1 large red onion, chopped
1 medium sweet red pepper, chopped
1 jalapeno pepper, seeded and minced
2 tablespoons olive oil
3 garlic gloves, minced
3 (15 ounce) cans black beans, rinsed and drained
3 1/2 cups vegetable broth
1 (14 1/2 ounce) can diced tomatoes with mild green chilies, undrained
1 (4 ounce) can chopped green chilies
1/3 cup sherry (or additional vegetable broth)
2 tablespoons minced fresh cilantro
1/2 cup fat-free sour cream
1/4 cup shredded cheddar cheese
In a Dutch oven, sauté onion and pepper in oil until tender. Add garlic; cook 1 minute longer. Stir in the beans, broth, tomatoes and chopped green chilies. Bring to a boil. Reduce heat; simmer, uncovered, for 25 minutes. Add sherry and cilantro; cook 5 minutes longer. Remove from the heat; cool slightly. Place half of soup in a blender; cover and process until puréed. Return to the pan and heat through. Top each serving with 2 tablespoons of sour cream and 1 teaspoon of cheese.

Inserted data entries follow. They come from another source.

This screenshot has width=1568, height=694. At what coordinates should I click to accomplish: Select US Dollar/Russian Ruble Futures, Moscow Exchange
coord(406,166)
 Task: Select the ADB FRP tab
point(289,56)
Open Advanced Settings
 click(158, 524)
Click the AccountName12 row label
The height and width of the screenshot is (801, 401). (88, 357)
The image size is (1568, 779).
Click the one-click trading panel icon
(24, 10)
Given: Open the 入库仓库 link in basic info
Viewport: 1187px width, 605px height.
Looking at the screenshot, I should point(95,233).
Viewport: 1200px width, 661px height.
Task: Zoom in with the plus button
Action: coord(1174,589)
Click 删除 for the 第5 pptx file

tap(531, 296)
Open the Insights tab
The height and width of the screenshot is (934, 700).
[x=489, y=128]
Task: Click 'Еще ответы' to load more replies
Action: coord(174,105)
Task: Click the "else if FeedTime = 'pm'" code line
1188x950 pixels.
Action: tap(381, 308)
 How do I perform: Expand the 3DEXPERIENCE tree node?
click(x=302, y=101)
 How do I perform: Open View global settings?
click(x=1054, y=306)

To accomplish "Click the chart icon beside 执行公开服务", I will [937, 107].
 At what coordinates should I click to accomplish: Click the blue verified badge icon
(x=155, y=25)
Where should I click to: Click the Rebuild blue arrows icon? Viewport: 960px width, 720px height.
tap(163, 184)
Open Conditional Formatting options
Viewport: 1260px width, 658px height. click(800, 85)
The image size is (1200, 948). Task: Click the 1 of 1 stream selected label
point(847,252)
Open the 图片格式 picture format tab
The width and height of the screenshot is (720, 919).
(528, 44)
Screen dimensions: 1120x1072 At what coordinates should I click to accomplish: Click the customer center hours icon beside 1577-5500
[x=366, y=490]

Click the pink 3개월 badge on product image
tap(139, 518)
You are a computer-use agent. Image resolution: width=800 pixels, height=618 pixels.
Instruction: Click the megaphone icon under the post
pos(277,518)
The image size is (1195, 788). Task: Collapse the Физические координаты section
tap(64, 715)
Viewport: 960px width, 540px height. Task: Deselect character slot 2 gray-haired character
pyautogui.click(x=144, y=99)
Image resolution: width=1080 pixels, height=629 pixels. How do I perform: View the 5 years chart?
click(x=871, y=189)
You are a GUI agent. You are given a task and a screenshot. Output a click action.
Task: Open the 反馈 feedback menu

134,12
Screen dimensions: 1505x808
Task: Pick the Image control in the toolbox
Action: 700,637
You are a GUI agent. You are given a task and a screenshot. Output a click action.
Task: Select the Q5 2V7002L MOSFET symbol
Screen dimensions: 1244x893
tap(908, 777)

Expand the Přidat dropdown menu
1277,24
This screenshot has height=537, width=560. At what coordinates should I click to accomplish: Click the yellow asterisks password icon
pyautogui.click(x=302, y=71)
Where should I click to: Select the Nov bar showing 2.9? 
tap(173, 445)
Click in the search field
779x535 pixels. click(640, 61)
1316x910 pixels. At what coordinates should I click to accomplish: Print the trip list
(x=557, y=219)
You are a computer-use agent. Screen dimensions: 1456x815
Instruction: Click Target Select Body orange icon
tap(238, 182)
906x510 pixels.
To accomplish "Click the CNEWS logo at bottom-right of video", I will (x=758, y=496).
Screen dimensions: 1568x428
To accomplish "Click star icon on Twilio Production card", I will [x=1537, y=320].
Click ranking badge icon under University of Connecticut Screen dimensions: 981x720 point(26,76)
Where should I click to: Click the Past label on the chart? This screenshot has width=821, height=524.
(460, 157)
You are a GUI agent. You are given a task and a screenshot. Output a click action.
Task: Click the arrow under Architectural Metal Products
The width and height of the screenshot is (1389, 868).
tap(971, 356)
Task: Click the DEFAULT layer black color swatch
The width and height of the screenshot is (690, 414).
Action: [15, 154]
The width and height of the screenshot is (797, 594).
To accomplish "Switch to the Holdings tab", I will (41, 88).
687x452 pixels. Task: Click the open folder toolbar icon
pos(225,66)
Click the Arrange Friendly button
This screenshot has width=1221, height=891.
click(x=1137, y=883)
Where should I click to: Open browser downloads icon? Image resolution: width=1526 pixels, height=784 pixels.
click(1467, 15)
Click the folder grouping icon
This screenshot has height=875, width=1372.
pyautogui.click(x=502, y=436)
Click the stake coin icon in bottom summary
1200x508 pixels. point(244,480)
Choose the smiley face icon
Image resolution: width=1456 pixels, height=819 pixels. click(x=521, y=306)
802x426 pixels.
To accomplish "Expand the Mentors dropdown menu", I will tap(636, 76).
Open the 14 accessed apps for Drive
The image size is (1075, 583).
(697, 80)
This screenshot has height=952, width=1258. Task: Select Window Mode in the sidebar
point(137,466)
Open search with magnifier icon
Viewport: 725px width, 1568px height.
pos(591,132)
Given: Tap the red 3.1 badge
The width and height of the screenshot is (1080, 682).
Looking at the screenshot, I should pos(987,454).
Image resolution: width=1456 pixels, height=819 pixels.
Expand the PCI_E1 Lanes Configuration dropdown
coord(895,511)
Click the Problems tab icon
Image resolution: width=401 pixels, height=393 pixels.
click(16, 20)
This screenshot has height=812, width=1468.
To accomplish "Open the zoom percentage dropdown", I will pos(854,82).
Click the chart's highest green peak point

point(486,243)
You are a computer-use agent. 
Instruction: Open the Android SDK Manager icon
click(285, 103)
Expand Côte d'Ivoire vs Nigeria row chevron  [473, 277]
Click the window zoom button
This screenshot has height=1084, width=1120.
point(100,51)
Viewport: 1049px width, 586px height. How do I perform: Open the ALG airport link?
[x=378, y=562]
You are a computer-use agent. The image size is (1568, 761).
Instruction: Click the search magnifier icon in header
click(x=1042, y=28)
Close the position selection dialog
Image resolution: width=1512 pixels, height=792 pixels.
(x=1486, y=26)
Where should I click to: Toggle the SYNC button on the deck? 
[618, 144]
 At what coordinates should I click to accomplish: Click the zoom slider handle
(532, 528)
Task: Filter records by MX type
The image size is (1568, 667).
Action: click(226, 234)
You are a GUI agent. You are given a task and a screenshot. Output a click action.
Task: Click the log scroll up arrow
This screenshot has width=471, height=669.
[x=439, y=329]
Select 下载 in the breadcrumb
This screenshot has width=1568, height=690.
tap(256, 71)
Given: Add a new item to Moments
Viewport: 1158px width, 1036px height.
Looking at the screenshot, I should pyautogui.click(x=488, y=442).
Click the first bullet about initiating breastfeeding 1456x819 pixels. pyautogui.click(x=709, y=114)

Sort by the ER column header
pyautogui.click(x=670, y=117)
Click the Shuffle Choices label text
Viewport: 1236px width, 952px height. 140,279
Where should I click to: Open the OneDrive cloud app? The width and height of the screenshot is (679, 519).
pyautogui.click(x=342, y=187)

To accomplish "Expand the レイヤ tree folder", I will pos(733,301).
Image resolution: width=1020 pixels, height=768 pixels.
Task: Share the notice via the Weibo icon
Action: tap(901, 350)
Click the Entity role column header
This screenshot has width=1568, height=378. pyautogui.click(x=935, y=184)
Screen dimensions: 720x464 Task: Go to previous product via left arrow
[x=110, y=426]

• Cook's changes: I used chicken broth instead of vegetable broth, and I used the additional broth instead of the sherry I didn't have.
• Results: Without puréeing half the soup, this would be a spicy bean chili. Instead, it's a spicy, tasty soup. The sour cream and cheese serve, I suppose, to cut the heat for those who don't like their soups to have much flavor.